──────── PAGE EXTRACT ────────
Detroit's Motown record label had several hits in 1963, including the following:
- "Pride and Joy" by Marvin Gaye was released on September 12, 1962, became a hit in 1963 reaching No. 2 on the R&B chart and No. 10 on the Billboard Hot 100, and was ranked No. 72 on the Billboard Year-End Hot 100 singles of 1963;
- "You've Really Got a Hold on Me" by The Miracles was released on November 9, 1962, became a hit in 1963 reaching No. 1 on the R&B chart and No. 8 on the Billboard Hot 100, and was ranked No. 65 on the Billboard Year-End Hot 100 singles of 1963;
- "Come and Get These Memories" by Martha and the Vandellas was released on February 22, 1963, reached No. 6 on the R&B chart and No. 29 on the Billboard Hot 100, and was ranked No. 94 on the Billboard Year-End Hot 100 singles of 1963;
- "Fingertips" by Little Stevie Wonder was released on May 21, reached No. 1 on the Billboard Hot 100, and ranked No. 8 on the Billboard Year-End Hot 100 singles of 1963;
- "Heat Wave" by Martha & the Vandellas was released on July 9, ranked No. 1 on the R&B chart and No. 4 on the Billboard Hot 100, and ranked No. 32 on the Billboard Year-End Hot 100 singles of 1963;
- "Mickey's Monkey" by The Miracles was released on July 26, reached No. 3 on the R&B chart and No. 8 on the Billboard Hot 100, and ranked No. 85 on the Billboard Year-End Hot 100 singles of 1963;
- "Can I Get a Witness" by Marvin Gaye was released on September 20 and reached No. 22 on the Billboard Hot 100; and
- "Quicksand" by Martha and the Vandellas was released on November 4 and reached No. 8 on the Billboard Hot 100.

==Chronology of events==
===January===
- January 1 - George Romney was sworn in as Governor of Michigan before a crowd of 3,000 persons in Lansing.
- January 1 - Demolition began on the site of the Pontchartrain Hotel, the first major hotel built in Detroit in more than 30 years.
- January 3 - Sixten Ehrling was named permanent conductor of the Detroit Symphony Orchestra
- January 7 - Henry Ford II announced a $400 million expansion plan for Ford Motor Company, including $50-60 million in the Detroit area
- January 8 - Detroit Police Commissioner George Edwards charged that several Detroit Lions players, including Alex Karras and Wayne Walker, were associating with "notorious gamblers"
- January 12 - Three persons were killed when a plane crashed into the back yard of a home in Warren, Michigan
- January 23-24 - Cold weather covers much of the country with over 100 deaths; Detroit records a record 12 degrees below zero
- January 28 - General Motors announced a 1962 profit of $1.459 billion, the largest corporate profit in history

===February===
- February 5 - Following a month of sniper shootings in Oakland County, a 15-year-old genius (140 IQ) from Bloomfield Township, Douglas Cooper Godfrey, was arrested. He confessed to shooting and killing his mother. A 22-year-old Novi man confessed on February 7 to another shooting which was intended to copy the Bloomfield shooter.
──────── EXTRACTED MATERIAL ────────
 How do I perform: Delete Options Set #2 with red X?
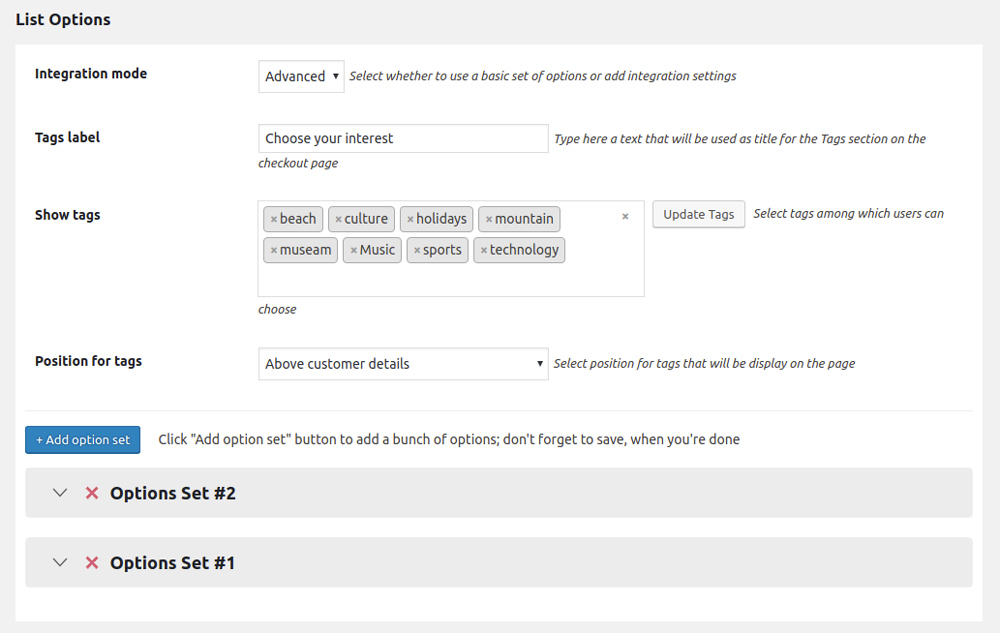pyautogui.click(x=92, y=493)
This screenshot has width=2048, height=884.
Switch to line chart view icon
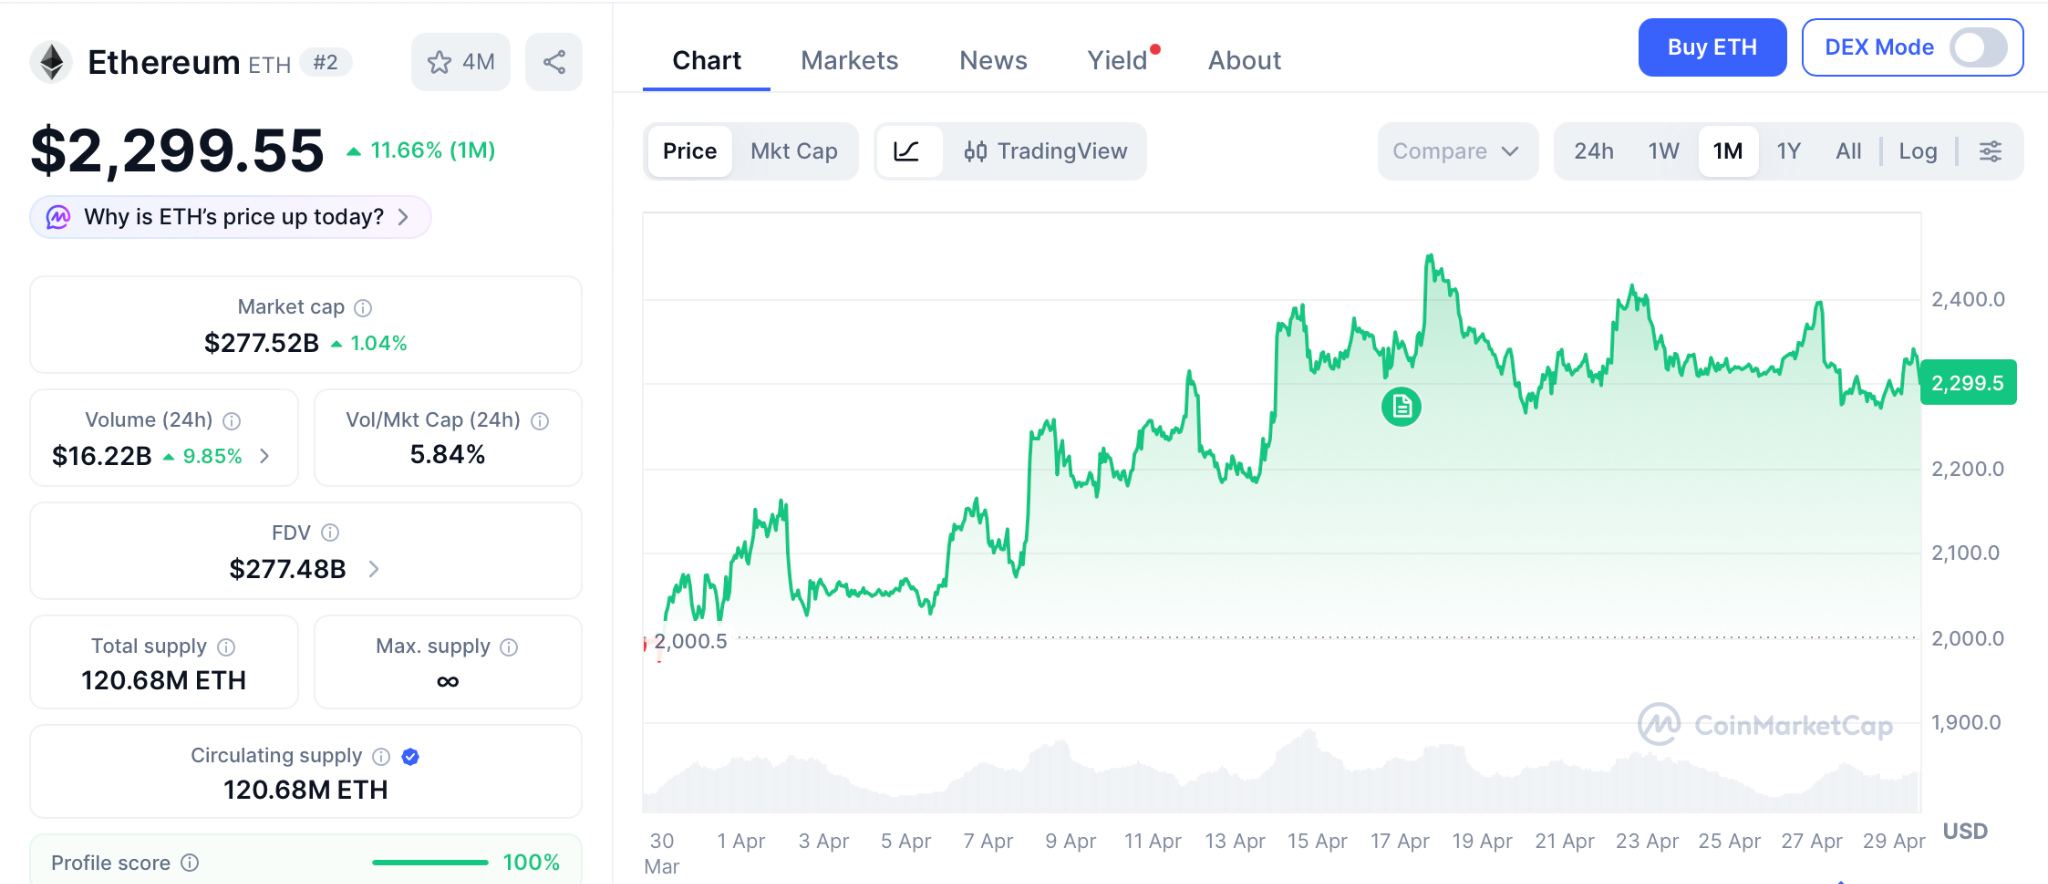tap(907, 151)
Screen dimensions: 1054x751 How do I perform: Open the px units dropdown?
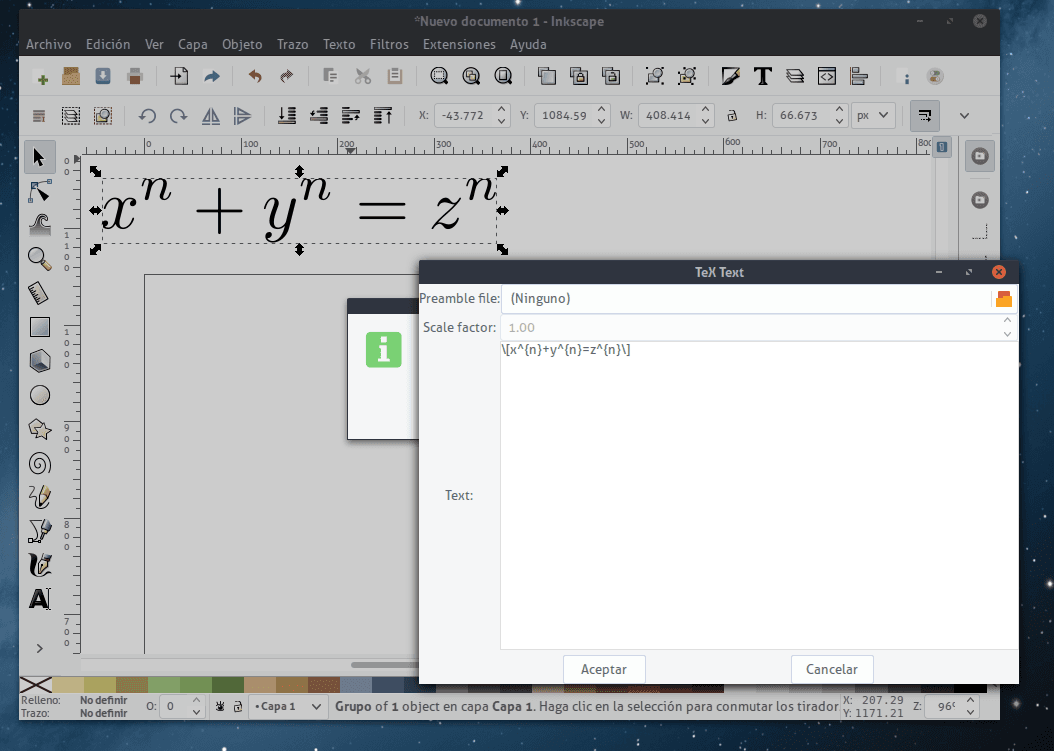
────────
• TASK STATEMENT
Continue the text on Detroit in 1963 from the point where it stops. The lines above can be set aside.

• REPLY TO THE TASK
- February 6 - Ford Motor Company announced record 1962 profits of $480.7 million.
- February 15 - Studebaker announced it would install seatbelts on all new cars, becoming the first auto maker to make the commitment.
- February 18 - General Motors announced a $1.25 billion expansion plan, including $500 million in investments in Michigan
- February 24 - The executive offices of Hygrade Food Products in Detroit were destroyed by a fire.

===March===
- March 4 - Detroit Tigers holdout Rocky Colavito signed a $54,000 contract with the club.
- March 18 - Detroit announces as the winner of the USOC bid to host the 1968 Summer Olympics.

===April===
- April 7 - Three Central Michigan University students were killed and 12 injured as a wall collapsed in a burning building in Mount Pleasant.
- April 9 - Arjay Miller was announced as the new president of Ford Motor Company.
- April 12 - Two white men were arrested in Mississippi for throwing a firebomb into a house where Detroit Congressman Charles Diggs was staying.
- April 16 - Chrysler announced a $36.2 million profit in first quarter with a 50% increase in sales.
- April 17 - NFL Commissioner Pete Rozelle suspended Lions' star Alex Karras for one year for betting on football games. Five other Lions were fined $2,000 each for betting on the 1962 NFL Championship Game.
- April 18 - The Detroit Red Wings lost the final game of the 1963 Stanley Cup Finals to the Toronto Maple Leafs.
- April 23 - Four prisoners escaped from Jackson Prison. The last three prisoners were captured on May 25 in Wisconsin.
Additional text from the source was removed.